In March, Lakeside Medical Center earned a successful accreditation from The Joint Commission. The effort required months of preparation in advance of the Commission’s survey, much of it occurring right after the move into the new facility in October 2009.
 
“We are proud of the quality of care that is delivered at Lakeside Medical Center,” said Dwight D. Chenette, MBA, MPH, Chief Executive Officer of the Health Care District of Palm Beach County. “By operating Palm Beach County’s only public hospital, the Health Care District advances its mission of enhancing the health care delivery system for all county residents.”
 
Earlier this year, four local community leaders were appointed to the eight-member Glades Rural Area Support Board, which governs Lakeside Medical Center.
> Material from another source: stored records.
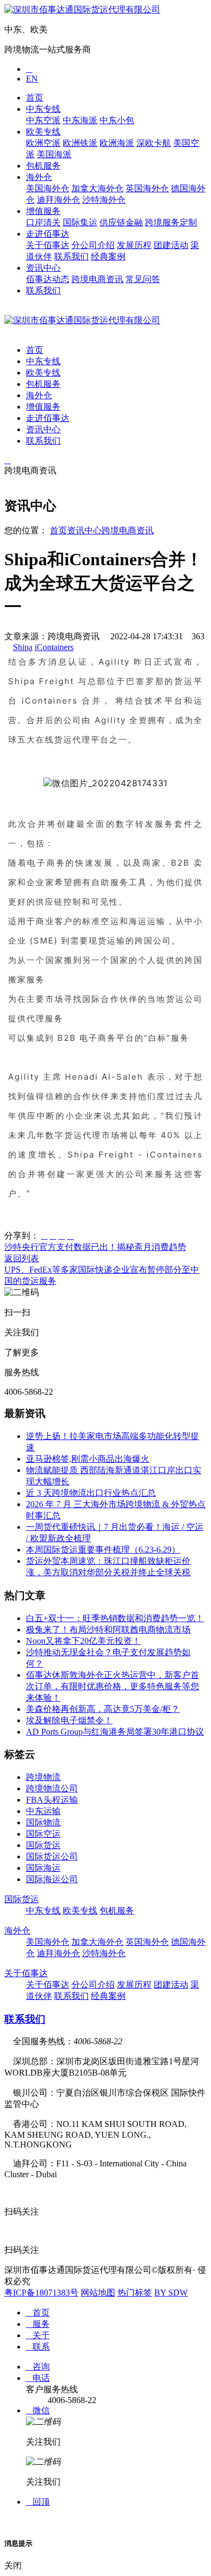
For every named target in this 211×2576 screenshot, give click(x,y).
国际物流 (43, 1822)
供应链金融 (121, 222)
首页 (34, 97)
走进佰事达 (47, 233)
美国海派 (54, 154)
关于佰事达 (47, 245)
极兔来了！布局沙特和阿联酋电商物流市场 (108, 1629)
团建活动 (171, 245)
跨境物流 (43, 1777)
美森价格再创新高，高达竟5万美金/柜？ (103, 1709)
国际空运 (43, 1833)
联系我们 (71, 256)
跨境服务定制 (171, 222)
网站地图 (98, 2292)
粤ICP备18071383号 (41, 2292)
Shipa (22, 647)
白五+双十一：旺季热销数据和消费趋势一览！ (115, 1618)
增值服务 (43, 211)
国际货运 (43, 1845)
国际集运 (80, 222)
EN (32, 78)
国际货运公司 (52, 1856)
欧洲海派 (117, 143)
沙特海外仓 (104, 199)
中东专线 (43, 108)
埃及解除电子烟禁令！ (69, 1720)
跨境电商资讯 (97, 279)
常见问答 (143, 279)
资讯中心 (43, 267)
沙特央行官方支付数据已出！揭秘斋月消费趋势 (95, 1247)
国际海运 (43, 1867)
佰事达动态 (47, 279)
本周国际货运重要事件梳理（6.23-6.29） (103, 1549)
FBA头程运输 (52, 1799)
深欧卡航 (153, 143)
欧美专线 (43, 131)
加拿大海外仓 (97, 188)
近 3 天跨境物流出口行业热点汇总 (91, 1492)
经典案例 (108, 256)
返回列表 (21, 1258)
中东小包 (117, 120)
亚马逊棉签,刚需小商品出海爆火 (87, 1458)
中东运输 (43, 1811)
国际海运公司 (52, 1879)
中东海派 (80, 120)
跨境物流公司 (52, 1788)
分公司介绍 (93, 245)
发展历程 (134, 245)
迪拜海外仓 (58, 199)
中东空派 (43, 120)
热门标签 (134, 2292)
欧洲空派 (43, 143)
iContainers (54, 647)
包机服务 (43, 165)
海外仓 (39, 177)
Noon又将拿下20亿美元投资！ (83, 1640)
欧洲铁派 (80, 143)
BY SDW (171, 2292)
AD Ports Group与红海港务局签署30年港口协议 (115, 1731)
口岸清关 (43, 222)
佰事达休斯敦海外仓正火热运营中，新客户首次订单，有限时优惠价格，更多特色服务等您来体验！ (112, 1686)
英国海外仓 (147, 188)
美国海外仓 (47, 188)
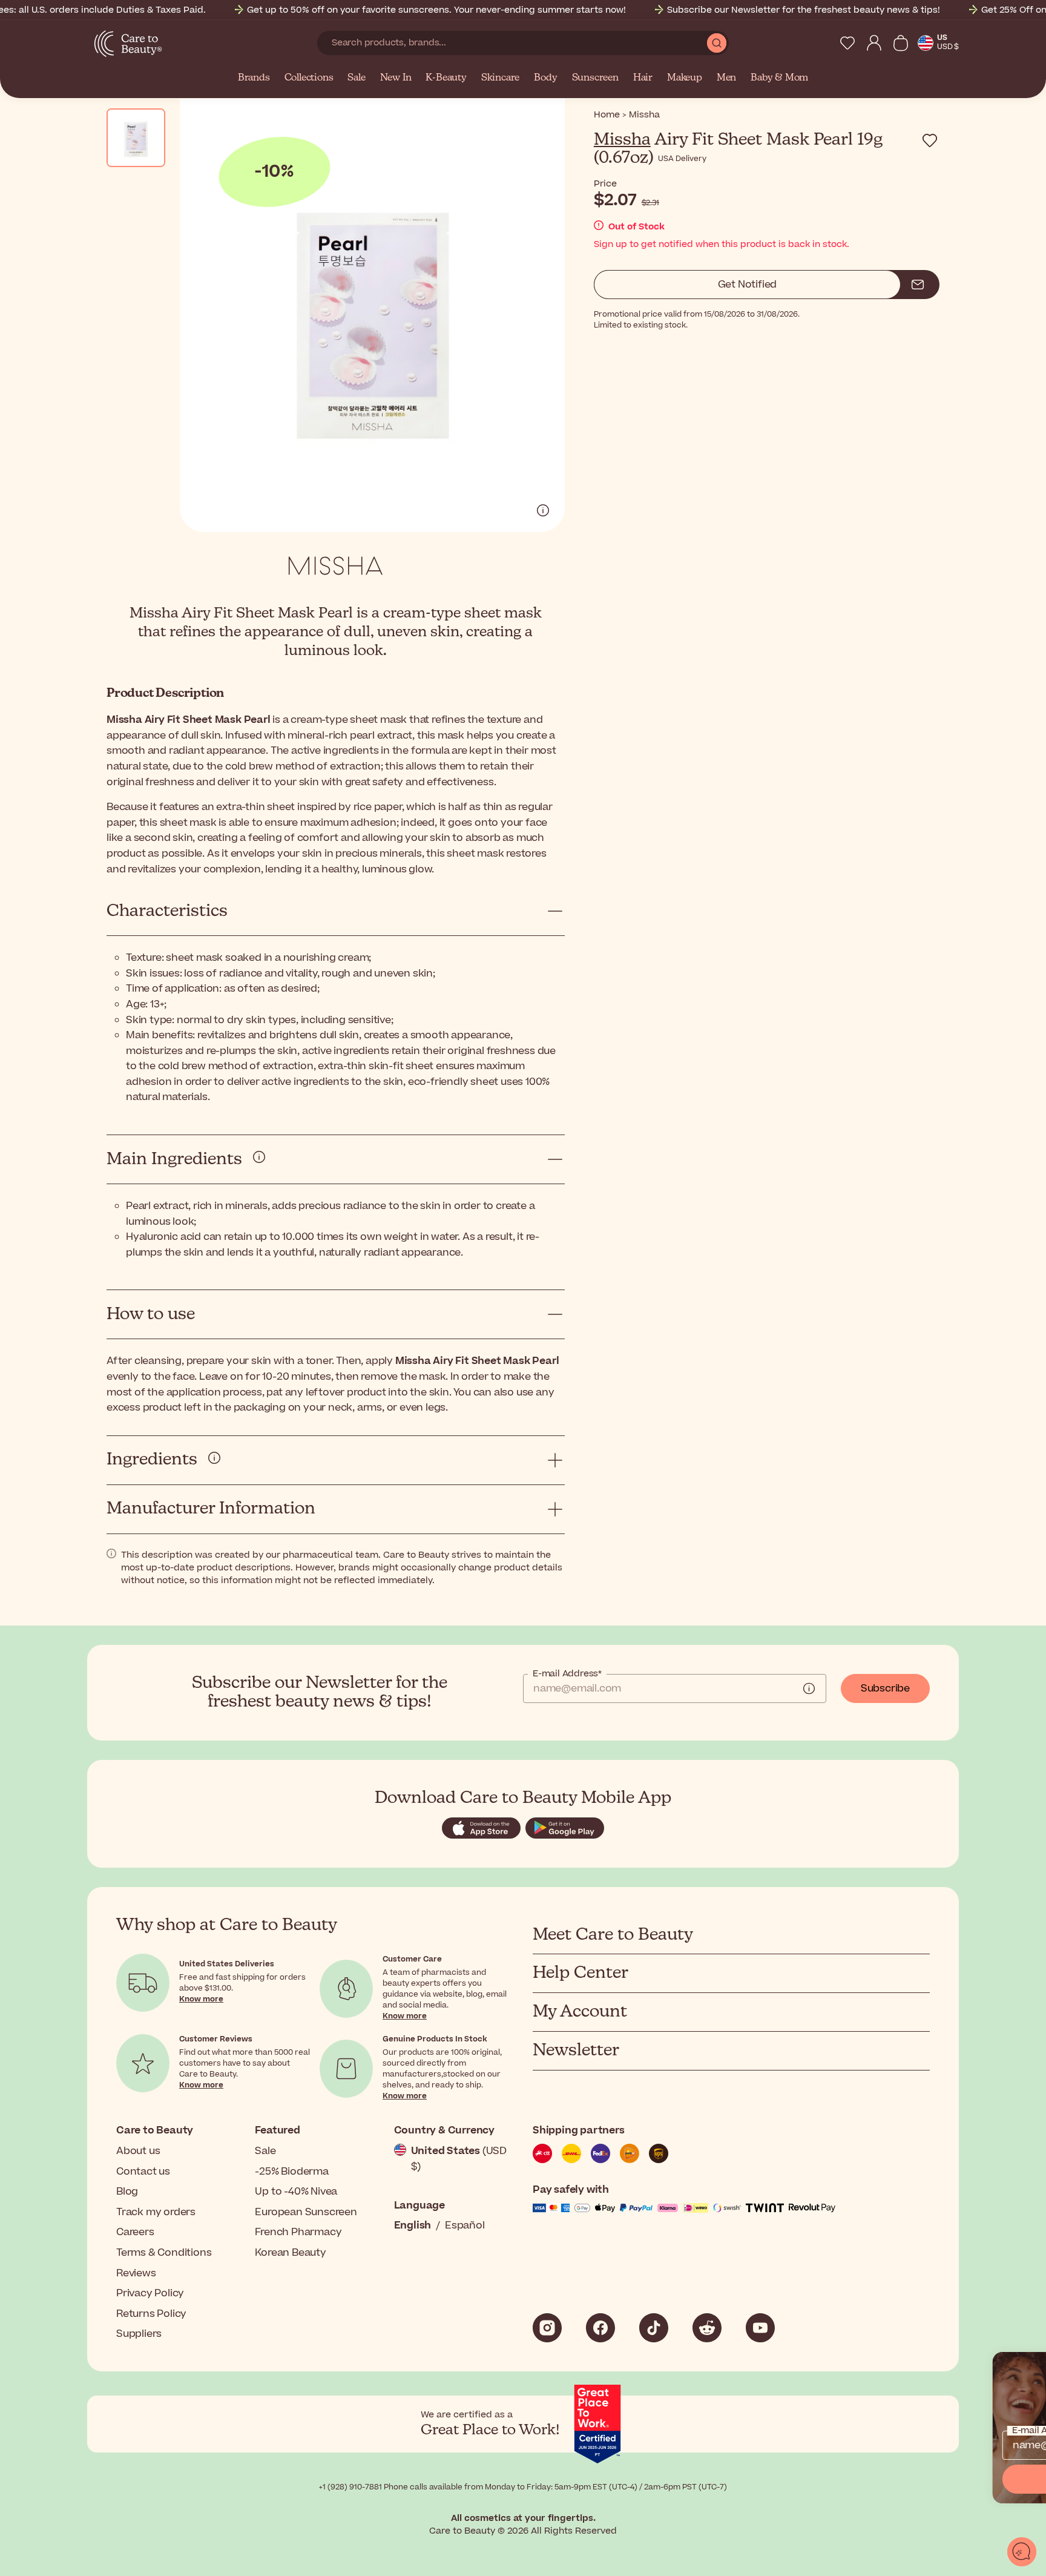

Donia A. Roberts, Esq., Angela K. Pope, Gilbert Alvarez and Janet D. Moreland, ARNP, MSN, M.Ed. join Board Chair James T. Howell, M.D., MPH, Chair, Department of Rural Medicine and Professor of Public Health at Nova Southeastern University’s College of Osteopathic Medicine; Board Vice-Chair Juan C. Cocuy, CPA and partner at Cocuy, Burns & Co., PA; Board Secretary/Treasurer Effie C. Grear, EdD, former educator and retired principal at Glades Central High School; Rahat Abbas, M.D., internist at Metcare of Everglades in Belle Glade; and Stephen Coffman, general manager of TKM Bengard Farms in Belle Glade.
 
“We are pleased to welcome such dynamic community leaders to our Board,” said James T. Howell, M.D., MPH, newly-elected Glades Rural Area Support Board Chair. “Their experience and ties to the community will be invaluable as we work together to support the success of Lakeside Medical Center.”